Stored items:
<<<<

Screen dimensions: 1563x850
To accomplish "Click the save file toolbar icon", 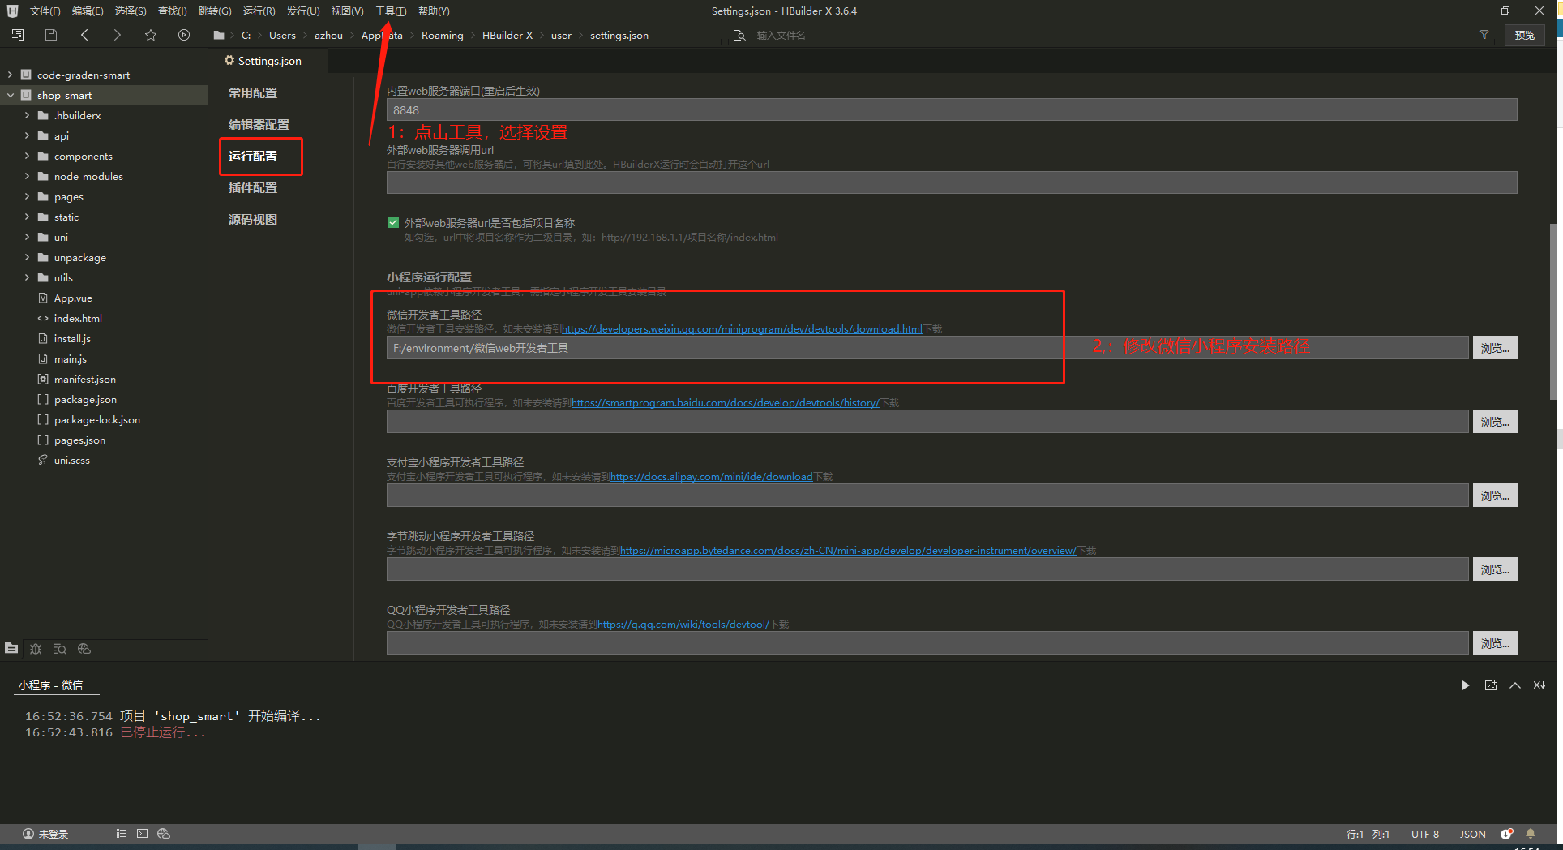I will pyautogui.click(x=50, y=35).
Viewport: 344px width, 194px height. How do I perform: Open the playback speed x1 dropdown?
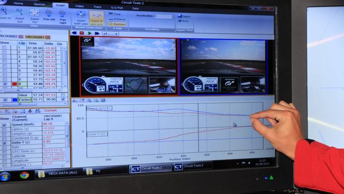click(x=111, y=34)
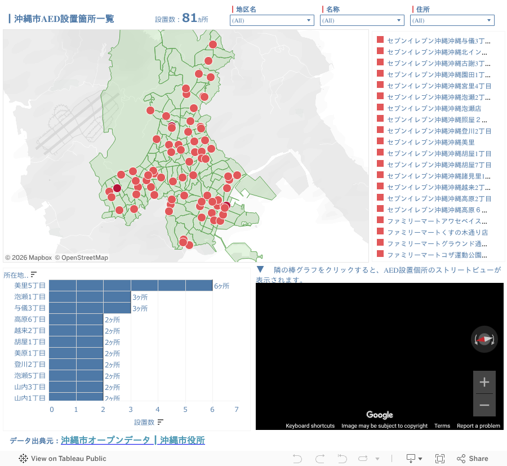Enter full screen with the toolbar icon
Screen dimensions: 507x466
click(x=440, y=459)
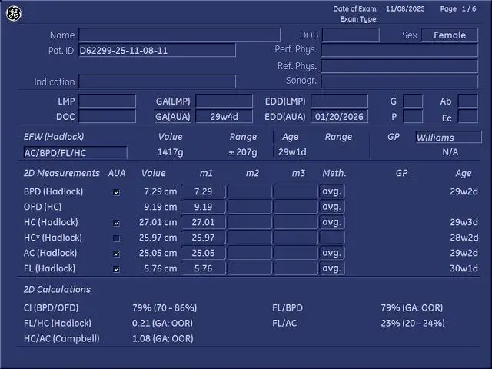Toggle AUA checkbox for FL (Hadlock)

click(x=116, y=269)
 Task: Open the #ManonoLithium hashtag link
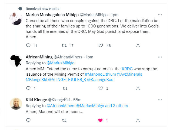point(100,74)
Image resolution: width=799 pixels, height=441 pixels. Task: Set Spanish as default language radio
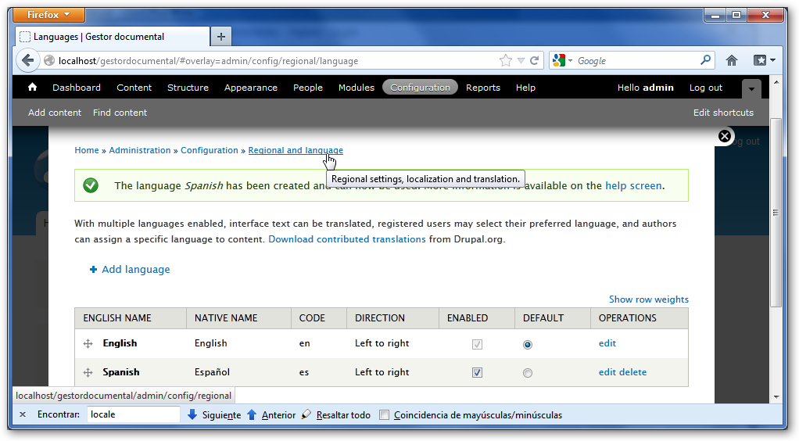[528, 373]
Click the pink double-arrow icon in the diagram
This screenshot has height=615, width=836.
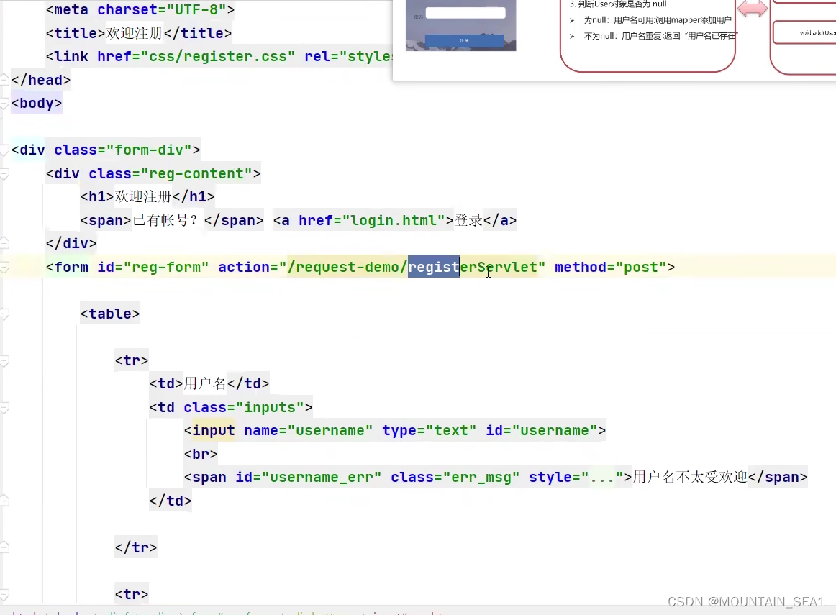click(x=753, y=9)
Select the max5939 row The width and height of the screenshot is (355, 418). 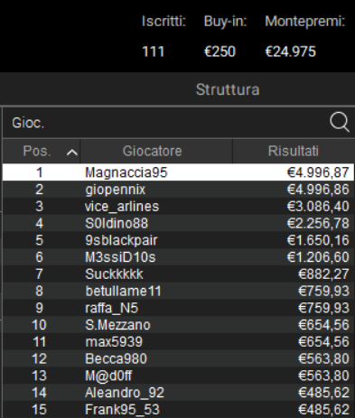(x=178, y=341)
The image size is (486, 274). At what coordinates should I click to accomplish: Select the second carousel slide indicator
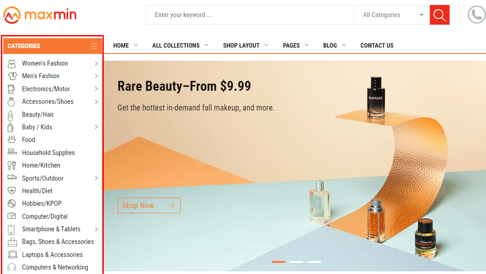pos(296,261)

>>>>

Work instructions —
Final task for the records above: print exactly the lines from the one that contains "The image size" through the last line, both ends included, pictures excluded.

Result of the task —
The image size is (486, 274). At what coordinates should I click to accomplish: Select the second carousel slide indicator
pos(296,261)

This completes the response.